TASK PROMPT
Could you change "Screen dimensions" to "Screen size" in the stretch from the line containing "Given: Expand Игровой" through the end of the items, and give back those lines with nothing else altered and the pictures left out?

SOURCE DATA

-- -- --

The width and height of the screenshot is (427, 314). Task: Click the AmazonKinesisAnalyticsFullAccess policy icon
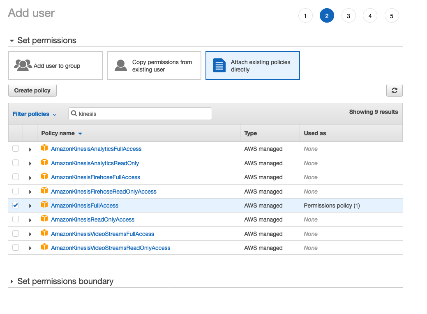point(44,148)
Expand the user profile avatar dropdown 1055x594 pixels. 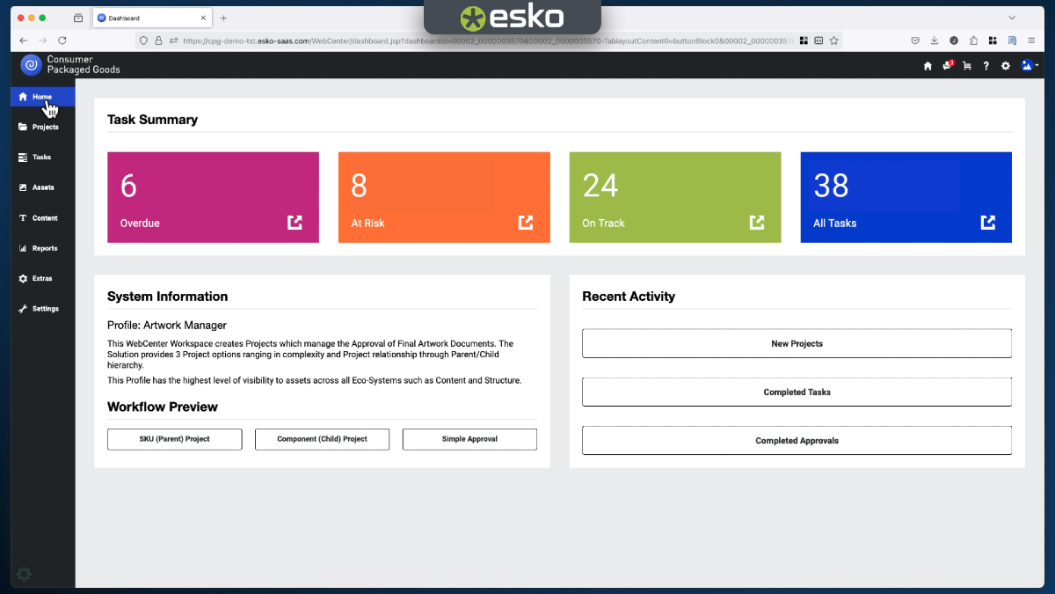point(1029,65)
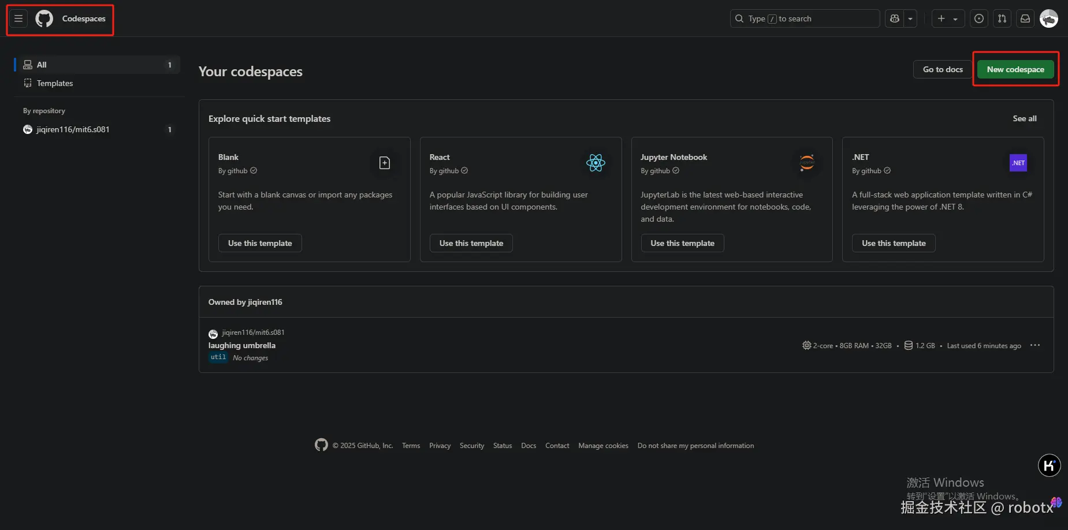Open laughing umbrella codespace options menu

[1035, 345]
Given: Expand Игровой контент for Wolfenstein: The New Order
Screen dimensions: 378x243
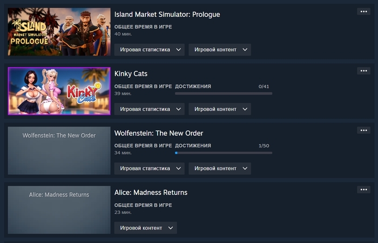Looking at the screenshot, I should click(x=219, y=168).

-- -- --

OUTPUT FOR THIS TASK
Given: Expand Игровой контент for Wolfenstein: The New Order
Screen size: 378x243
Looking at the screenshot, I should click(x=219, y=168).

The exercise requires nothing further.